We’ve had to skill-up a cohort of talent quite quickly, and as our slate multiplies, we’ve had to rapidly expand this cohort. We promote faster than many companies, and have a reputation for giving talented people a break. In the last year alone 14 people in our team have had promotions. We try to hold on to our talent long after the money from broadcasters dries up, to give them continuity of work and ensure sustainability at our end.
As a rapidly growing indie, how important has it been to have a successful returning series – Supershoppers – on your slate?

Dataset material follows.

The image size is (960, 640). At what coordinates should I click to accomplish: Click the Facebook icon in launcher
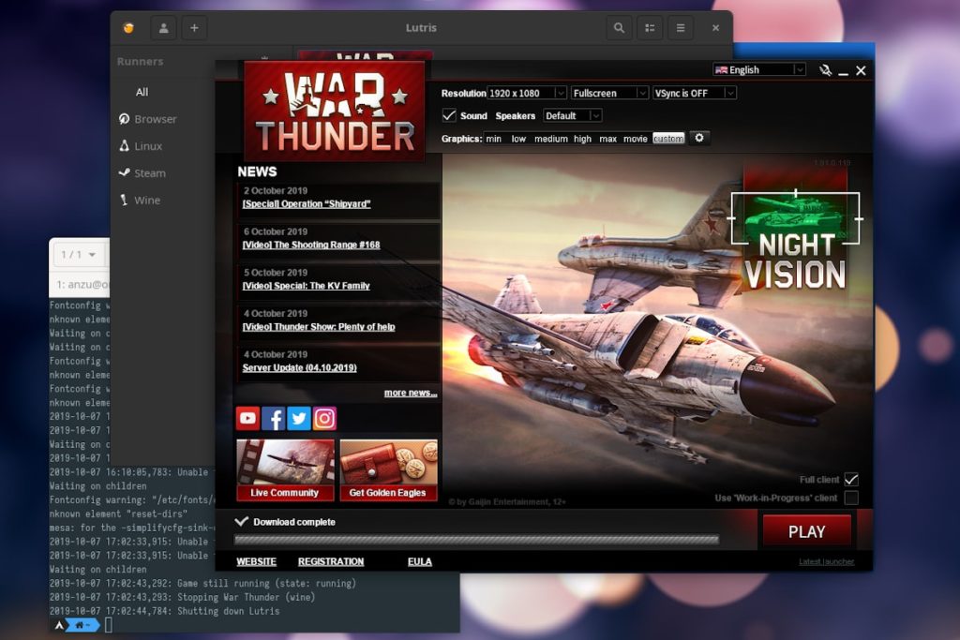(274, 418)
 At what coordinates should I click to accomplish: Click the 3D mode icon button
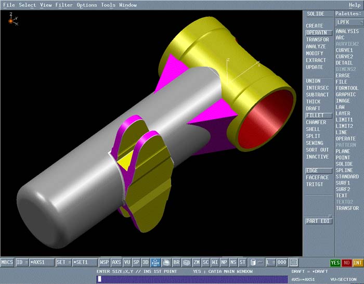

The success of Supershoppers has been central to our expansion as it has allowed us to cashflow the business and to invest and develop in new talent. Being magazine format means there are opportunities on the series to support promising APs by giving them a segment of their own to produce and direct with heavy mentoring, and, all going well, move them up to PD a whole programme of their own. The series has also been an engine of development and promotion for researchers, co-ordinators and even execs – the most recent SP on the series now looks after all our current affairs output. It’s a testament to how successful Supershoppers has been in growing a Scottish talent base that another Channel 4 consumer series – Betty’s Tricks of The Restaurant Trade – has been relocated from London to Glasgow this year.
As a Pact member, which services do you use and value the most?
We’ve used Pact’s legal advice – a really helpful source of valuable, independent advice. The most helpful service though are the briefings and roadshows that unpick and simplify the details of the many complex discussions which are going on.
It’s a vibrant and exciting time to be an indie in Scotland. How do you think Screen Scotland and the new Channel 4 Creative Hub will positively impact the sector, and what more do you feel could be done to encourage growth?
Potentially, it’s a massive shot in the arm for the Scottish sector and a genius move by Channel 4. Not only could it help to redefine C4’s remit in an increasingly competitive landscape, the diversity of voices that will come with this devolution could be a creative boost as well. And with Screen Scotland, we hope we now have a new body that values television production on a par with film as a vital component of the creative economy and can bring strategic support.
If there was one thing you could change about the industry right now – that would help your business most - what would it be?
Longer-term thinking. Over the last ten years in Scotland we’ve seen a succession of quick fixes trying to address fundamental underlying structural problems. With Channel 4 and Screen Scotland there’s a sense that things may be changing. Scotland has been crying out for a strategy to create indigenous companies of scale regularly delivering network hits across a range of genres. When broadcasters think long-term it can deliver real, sustainable benefits.
This year was Firecrest Films’ 10th Birthday, where do you hope the company will be in another 10 years’ time?
We’ve come a long way from a one person back bedroom operation to where we are now. We made more than 20 hours in 2018, and could double that next year. In ten years’ time we’d very much hope to still be here in Govan, making quality films and a bit of trouble.
Pact would like to thank Nicole, Iain and Mark for taking part in this interview.